◆ **Exercise instructions**:
Please copy the listing from its first line through the line containing "tap(62, 201)", swapping "township label" for "township marking" and changing nothing else. Leave the pictures out of your copy.

◆ **Data extract**:
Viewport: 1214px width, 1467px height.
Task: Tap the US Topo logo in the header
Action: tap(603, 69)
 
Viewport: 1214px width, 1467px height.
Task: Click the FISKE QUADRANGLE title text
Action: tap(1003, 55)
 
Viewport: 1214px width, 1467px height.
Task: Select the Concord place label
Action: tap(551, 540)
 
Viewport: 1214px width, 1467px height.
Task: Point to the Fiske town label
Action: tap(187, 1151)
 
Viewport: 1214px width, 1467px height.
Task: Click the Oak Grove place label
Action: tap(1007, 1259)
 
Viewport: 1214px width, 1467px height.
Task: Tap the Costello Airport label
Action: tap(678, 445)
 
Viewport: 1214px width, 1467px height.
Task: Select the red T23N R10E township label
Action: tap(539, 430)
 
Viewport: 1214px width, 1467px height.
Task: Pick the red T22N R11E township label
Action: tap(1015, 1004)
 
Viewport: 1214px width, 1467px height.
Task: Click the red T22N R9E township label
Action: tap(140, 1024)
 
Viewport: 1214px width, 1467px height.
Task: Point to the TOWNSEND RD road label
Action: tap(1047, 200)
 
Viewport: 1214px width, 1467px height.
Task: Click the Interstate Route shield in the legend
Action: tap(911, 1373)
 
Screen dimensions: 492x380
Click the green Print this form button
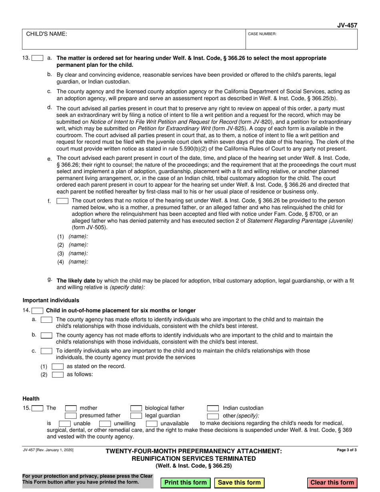tap(186, 482)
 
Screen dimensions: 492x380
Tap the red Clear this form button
tap(332, 482)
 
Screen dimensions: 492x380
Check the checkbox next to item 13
tap(38, 58)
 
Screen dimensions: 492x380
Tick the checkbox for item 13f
tap(62, 201)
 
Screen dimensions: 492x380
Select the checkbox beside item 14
tap(38, 311)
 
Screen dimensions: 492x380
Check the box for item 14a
tap(46, 320)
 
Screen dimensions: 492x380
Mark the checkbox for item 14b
tap(46, 335)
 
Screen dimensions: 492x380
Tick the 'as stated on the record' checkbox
tap(58, 366)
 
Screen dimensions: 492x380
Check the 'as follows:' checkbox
tap(58, 375)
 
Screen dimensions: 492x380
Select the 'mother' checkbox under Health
tap(71, 408)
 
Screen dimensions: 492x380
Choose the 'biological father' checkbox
tap(136, 408)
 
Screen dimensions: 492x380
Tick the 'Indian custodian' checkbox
tap(212, 408)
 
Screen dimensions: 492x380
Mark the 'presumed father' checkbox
tap(71, 416)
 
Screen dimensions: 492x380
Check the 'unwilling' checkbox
tap(105, 424)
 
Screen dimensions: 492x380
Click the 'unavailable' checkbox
tap(152, 424)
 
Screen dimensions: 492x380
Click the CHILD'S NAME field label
tap(47, 34)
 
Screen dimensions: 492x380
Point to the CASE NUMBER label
tap(262, 34)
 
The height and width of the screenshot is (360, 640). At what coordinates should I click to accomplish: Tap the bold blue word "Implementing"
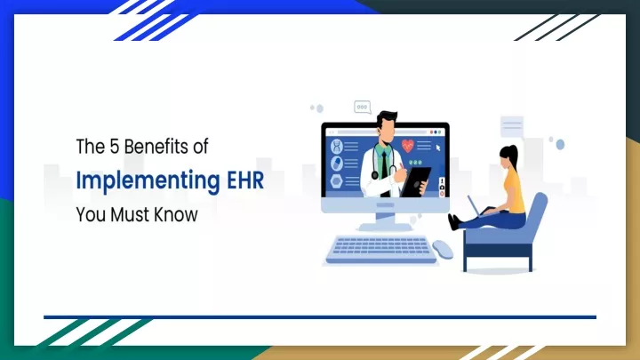click(x=148, y=180)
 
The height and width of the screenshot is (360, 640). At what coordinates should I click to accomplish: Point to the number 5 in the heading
click(x=114, y=147)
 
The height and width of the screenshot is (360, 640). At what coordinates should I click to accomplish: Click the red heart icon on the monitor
click(x=407, y=145)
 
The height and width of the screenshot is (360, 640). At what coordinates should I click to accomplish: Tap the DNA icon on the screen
click(x=337, y=146)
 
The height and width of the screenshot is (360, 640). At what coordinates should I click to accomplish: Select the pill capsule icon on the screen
click(x=337, y=164)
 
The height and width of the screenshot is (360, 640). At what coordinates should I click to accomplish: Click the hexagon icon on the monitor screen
click(x=337, y=180)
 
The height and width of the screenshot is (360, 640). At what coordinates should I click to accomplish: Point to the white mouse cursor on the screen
click(x=438, y=148)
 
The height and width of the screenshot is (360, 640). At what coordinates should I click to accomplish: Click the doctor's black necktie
click(x=385, y=172)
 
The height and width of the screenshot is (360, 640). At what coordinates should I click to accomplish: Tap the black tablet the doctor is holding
click(x=415, y=181)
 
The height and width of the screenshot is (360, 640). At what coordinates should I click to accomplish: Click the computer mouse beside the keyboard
click(x=443, y=249)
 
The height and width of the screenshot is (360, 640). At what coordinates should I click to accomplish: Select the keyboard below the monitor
click(x=381, y=250)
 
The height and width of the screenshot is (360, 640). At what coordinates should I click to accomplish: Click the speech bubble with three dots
click(x=362, y=108)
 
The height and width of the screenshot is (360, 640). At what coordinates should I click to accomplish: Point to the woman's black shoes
click(x=454, y=221)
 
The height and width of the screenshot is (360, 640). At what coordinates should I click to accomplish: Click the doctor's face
click(x=387, y=130)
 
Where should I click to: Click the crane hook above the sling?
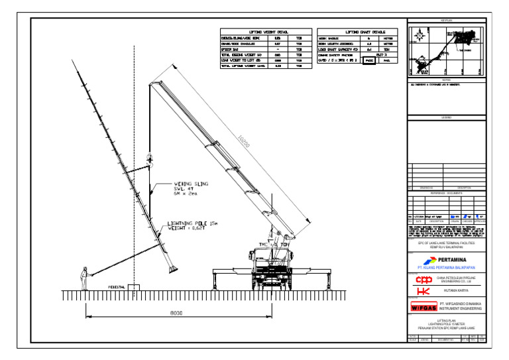pos(150,159)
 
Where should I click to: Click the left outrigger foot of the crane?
pos(213,287)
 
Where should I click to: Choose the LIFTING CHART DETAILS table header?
pos(357,32)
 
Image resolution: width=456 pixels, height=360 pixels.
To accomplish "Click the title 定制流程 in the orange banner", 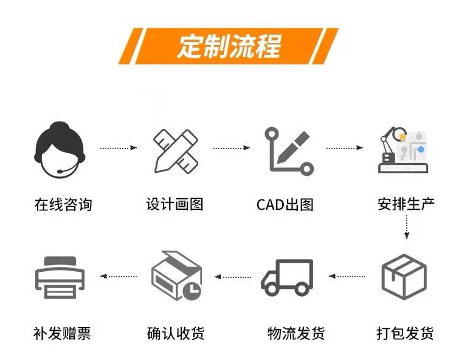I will pos(229,46).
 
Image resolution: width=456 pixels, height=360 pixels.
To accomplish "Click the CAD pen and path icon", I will pos(288,150).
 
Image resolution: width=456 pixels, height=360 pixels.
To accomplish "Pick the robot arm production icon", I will pos(402,150).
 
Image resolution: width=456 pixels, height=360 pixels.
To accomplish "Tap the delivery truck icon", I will pos(288,277).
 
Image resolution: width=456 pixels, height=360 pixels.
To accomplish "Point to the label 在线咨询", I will pos(63,204).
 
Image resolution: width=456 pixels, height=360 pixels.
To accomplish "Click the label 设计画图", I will pos(175,204).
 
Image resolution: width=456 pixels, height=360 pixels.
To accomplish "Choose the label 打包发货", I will pos(405,333).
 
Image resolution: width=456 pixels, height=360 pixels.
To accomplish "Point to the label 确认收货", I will pos(176,333).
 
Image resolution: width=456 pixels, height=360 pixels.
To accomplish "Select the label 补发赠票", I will pos(62,333).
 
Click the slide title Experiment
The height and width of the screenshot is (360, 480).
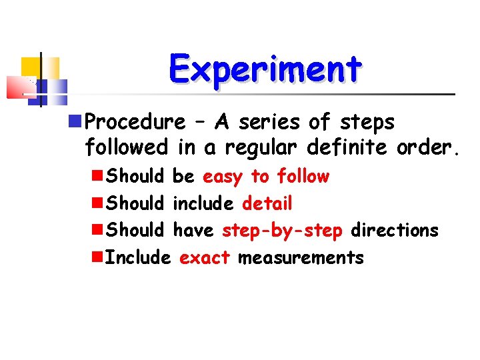click(265, 69)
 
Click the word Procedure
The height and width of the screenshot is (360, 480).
click(136, 123)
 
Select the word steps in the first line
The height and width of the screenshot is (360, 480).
click(369, 123)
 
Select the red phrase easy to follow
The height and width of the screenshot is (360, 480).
click(266, 177)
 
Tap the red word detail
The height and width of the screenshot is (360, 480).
click(267, 203)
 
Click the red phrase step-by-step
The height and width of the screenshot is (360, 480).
click(282, 231)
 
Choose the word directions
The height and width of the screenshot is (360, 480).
click(395, 231)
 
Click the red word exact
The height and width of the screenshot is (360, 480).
click(205, 257)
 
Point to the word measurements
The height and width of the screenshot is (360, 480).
click(301, 257)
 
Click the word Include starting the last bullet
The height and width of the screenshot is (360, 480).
click(139, 257)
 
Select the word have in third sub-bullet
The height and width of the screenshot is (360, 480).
click(193, 231)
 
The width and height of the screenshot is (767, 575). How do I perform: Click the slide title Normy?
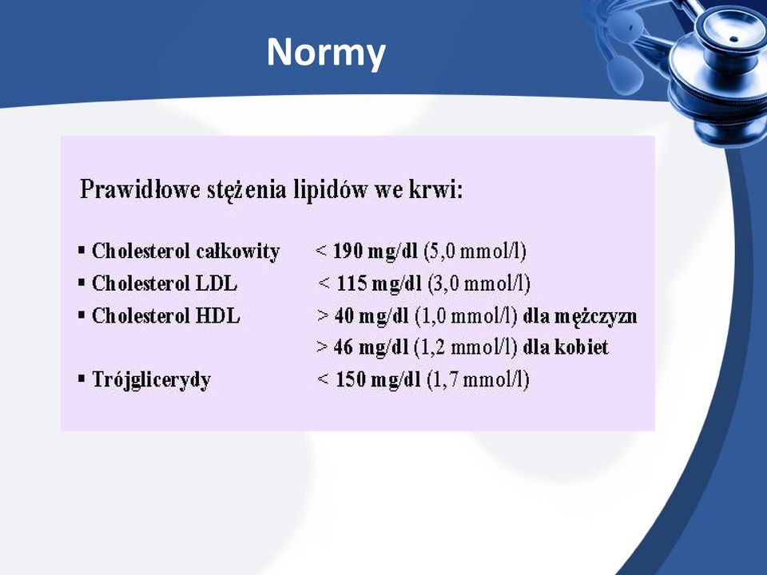[326, 53]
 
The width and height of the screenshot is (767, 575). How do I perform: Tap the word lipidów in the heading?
[330, 190]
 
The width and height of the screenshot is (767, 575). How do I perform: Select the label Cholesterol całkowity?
[186, 252]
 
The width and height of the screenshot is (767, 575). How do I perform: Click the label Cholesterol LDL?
[165, 284]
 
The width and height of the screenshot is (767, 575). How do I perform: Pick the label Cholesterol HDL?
[166, 316]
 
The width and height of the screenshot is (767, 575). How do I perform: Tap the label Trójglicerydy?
[152, 380]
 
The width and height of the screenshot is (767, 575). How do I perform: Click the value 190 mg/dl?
[376, 252]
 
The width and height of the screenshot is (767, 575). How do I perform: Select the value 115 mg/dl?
[379, 284]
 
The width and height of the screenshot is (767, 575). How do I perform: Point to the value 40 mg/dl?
[372, 316]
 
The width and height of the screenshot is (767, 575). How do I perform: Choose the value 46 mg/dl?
[370, 347]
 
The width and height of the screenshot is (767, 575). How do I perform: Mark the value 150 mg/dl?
[378, 379]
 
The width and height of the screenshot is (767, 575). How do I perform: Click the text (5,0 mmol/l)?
[475, 252]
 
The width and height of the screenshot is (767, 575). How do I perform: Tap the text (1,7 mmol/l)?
[478, 379]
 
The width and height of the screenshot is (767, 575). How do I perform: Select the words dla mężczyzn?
[580, 316]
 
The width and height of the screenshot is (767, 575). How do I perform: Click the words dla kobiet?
[566, 347]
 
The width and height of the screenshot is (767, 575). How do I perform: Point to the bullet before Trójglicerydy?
[81, 379]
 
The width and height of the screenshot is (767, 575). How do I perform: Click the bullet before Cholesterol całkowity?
[81, 251]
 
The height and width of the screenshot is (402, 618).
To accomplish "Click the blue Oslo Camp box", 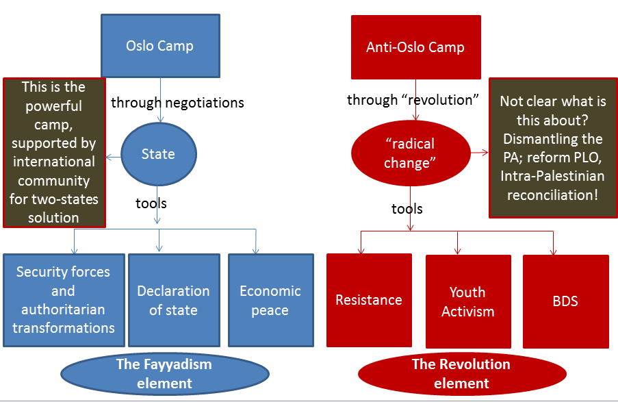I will (x=160, y=46).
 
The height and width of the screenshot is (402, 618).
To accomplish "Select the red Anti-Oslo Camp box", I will (x=415, y=47).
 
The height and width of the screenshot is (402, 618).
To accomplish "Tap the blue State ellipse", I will (x=159, y=154).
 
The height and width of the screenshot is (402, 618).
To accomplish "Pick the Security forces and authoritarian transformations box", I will (x=64, y=300).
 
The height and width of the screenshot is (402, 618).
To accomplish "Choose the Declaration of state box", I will (x=173, y=300).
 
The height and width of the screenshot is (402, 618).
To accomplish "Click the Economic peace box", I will (x=270, y=300).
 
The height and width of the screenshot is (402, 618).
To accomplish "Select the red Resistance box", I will (x=369, y=300).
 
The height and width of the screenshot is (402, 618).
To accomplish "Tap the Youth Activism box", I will (x=468, y=301).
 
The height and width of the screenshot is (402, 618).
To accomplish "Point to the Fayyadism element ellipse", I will (x=164, y=373).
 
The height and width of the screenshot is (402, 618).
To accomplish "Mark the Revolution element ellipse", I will (x=462, y=373).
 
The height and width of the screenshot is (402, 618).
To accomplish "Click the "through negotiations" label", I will (x=177, y=103).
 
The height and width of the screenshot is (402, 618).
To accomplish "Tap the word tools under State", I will (x=151, y=203).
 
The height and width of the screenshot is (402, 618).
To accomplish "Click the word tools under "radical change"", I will (x=407, y=209).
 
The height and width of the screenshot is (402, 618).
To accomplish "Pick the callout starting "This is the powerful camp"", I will (x=54, y=152).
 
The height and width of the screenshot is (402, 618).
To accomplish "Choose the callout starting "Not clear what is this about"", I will (x=553, y=148).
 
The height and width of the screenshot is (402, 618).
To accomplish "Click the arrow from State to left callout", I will (x=113, y=156).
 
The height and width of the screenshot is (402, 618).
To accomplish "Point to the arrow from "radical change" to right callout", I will (x=479, y=152).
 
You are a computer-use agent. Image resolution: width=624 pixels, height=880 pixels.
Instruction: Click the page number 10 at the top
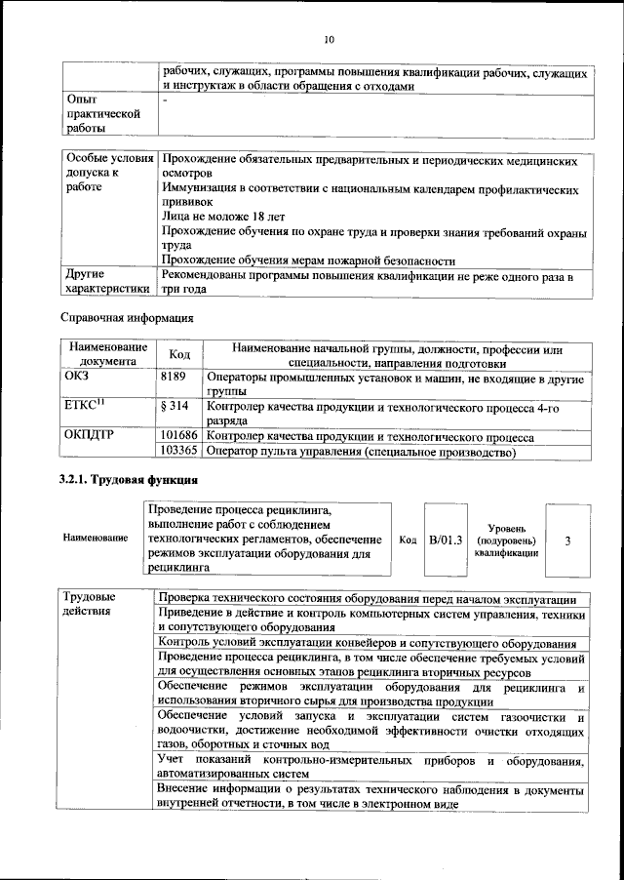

◆ **Result**:
Viewport: 1214px width, 1467px height.
Task: Tap the US Topo logo in the header
Action: tap(603, 69)
 
Viewport: 1214px width, 1467px height.
Task: Click the FISKE QUADRANGLE title text
Action: tap(1003, 55)
 
Viewport: 1214px width, 1467px height.
Task: Select the Concord place label
Action: tap(551, 540)
 
Viewport: 1214px width, 1467px height.
Task: Point to the Fiske town label
Action: tap(187, 1151)
 
Viewport: 1214px width, 1467px height.
Task: Click the Oak Grove place label
Action: tap(1007, 1259)
 
Viewport: 1214px width, 1467px height.
Task: Tap the Costello Airport label
Action: tap(678, 445)
 
Viewport: 1214px width, 1467px height.
Task: Select the red T23N R10E township marking
Action: tap(539, 430)
 
Viewport: 1214px width, 1467px height.
Task: Pick the red T22N R11E township marking
Action: tap(1015, 1004)
 
Viewport: 1214px width, 1467px height.
Task: Click the red T22N R9E township marking
Action: tap(140, 1024)
 
Viewport: 1214px width, 1467px height.
Task: Point to the TOWNSEND RD road label
Action: tap(1047, 200)
 
Viewport: 1214px width, 1467px height.
Task: Click the Interstate Route shield in the legend
Action: tap(911, 1373)
 
Screen dimensions: 492x380
Click the green Print this form button
tap(186, 482)
 
Screen dimensions: 492x380
Tap the red Clear this form button
tap(332, 482)
 
Screen dimensions: 492x380
Check the checkbox next to item 13
tap(38, 58)
 
Screen dimensions: 492x380
Tick the checkbox for item 13f
tap(62, 201)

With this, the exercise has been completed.